5. Lorsqu'il rejette la demande d'asile ou qu'il refuse d'entrer en matière à ce sujet, le SEM prononce, en règle générale, le renvoi de Suisse et en ordonne l'exécution ; il tient compte du principe de l'unité de la famille (art. 44 LAsi). Aucune exception à la règle générale du renvoi, énoncée à l'art. 32 al. 1 de l'ordonnance 1 du 11 août 1999 sur l'asile relative à la procédure (OA 1, RS 142.311), n'étant en l'occurrence réalisée, le Tribunal est tenu, de par la loi, de confirmer cette mesure. La décision rendue par le SEM quant au renvoi est ainsi confirmée. S'agissant de l'exécution de cette mesure, le Tribunal constate que le SEM a reconnu la qualité de réfugié du recourant et a prononcé son admission provisoire, l'exécution du renvoi étant de ce fait illicite.
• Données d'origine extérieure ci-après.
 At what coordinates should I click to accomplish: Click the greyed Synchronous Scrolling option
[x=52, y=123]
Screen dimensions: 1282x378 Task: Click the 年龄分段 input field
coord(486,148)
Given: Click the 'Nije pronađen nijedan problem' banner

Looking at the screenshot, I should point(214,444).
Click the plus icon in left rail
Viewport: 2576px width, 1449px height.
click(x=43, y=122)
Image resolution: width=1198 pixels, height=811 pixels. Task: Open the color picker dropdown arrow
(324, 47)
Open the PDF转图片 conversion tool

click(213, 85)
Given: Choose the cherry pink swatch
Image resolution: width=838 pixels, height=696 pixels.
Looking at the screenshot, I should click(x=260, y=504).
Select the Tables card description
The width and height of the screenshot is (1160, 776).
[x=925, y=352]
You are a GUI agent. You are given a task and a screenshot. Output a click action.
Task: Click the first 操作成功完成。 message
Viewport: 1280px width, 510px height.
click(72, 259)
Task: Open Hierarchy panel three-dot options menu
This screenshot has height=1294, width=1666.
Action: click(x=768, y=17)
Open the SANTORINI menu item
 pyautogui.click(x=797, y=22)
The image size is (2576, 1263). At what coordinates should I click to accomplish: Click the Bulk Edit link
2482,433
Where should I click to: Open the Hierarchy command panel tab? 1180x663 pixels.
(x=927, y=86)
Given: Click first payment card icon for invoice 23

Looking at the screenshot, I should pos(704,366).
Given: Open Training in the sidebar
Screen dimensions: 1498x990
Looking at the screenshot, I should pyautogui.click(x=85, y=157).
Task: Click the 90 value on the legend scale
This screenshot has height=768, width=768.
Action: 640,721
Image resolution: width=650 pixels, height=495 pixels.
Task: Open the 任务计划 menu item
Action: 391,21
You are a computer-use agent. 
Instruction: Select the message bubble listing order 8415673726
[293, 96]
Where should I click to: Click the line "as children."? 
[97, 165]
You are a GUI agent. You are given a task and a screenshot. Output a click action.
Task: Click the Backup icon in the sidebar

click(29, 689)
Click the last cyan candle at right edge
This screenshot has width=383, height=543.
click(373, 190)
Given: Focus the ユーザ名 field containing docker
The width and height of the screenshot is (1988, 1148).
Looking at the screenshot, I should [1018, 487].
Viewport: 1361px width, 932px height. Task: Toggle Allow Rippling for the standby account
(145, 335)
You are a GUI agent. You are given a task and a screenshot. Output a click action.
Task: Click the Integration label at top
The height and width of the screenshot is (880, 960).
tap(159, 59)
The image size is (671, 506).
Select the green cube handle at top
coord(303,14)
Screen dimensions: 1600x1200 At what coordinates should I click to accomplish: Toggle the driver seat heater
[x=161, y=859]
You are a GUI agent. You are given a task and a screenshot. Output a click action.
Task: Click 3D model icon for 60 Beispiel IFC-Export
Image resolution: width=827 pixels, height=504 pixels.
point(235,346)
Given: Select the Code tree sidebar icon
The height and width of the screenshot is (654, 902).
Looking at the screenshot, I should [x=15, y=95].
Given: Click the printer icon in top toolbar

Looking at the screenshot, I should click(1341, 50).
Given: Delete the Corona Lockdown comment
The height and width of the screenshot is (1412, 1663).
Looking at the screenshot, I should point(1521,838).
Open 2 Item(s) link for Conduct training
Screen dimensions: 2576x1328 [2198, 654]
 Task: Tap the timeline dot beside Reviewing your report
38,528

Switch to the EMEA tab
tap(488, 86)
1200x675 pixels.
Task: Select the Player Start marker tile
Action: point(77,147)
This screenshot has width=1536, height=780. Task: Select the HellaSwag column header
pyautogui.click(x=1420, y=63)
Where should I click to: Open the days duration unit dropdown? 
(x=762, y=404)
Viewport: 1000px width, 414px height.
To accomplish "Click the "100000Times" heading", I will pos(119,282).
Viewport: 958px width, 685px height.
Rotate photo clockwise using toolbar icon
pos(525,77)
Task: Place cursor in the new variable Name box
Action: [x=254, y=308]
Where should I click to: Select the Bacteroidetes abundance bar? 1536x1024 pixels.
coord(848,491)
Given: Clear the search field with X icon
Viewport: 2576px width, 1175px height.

Cette question n'a donc plus à être tranchée.
6. Il résulte de ce qui précède que la décision attaquée, hormis la violation du droit d'être entendu qui a été guérie en procédure de recours (cf. consid. 2.4), ne viole pas le droit fédéral et a établi de manière exacte et complète l'état de fait pertinent (art. 106 al. 1 LAsi). En conséquence, le recours est rejeté.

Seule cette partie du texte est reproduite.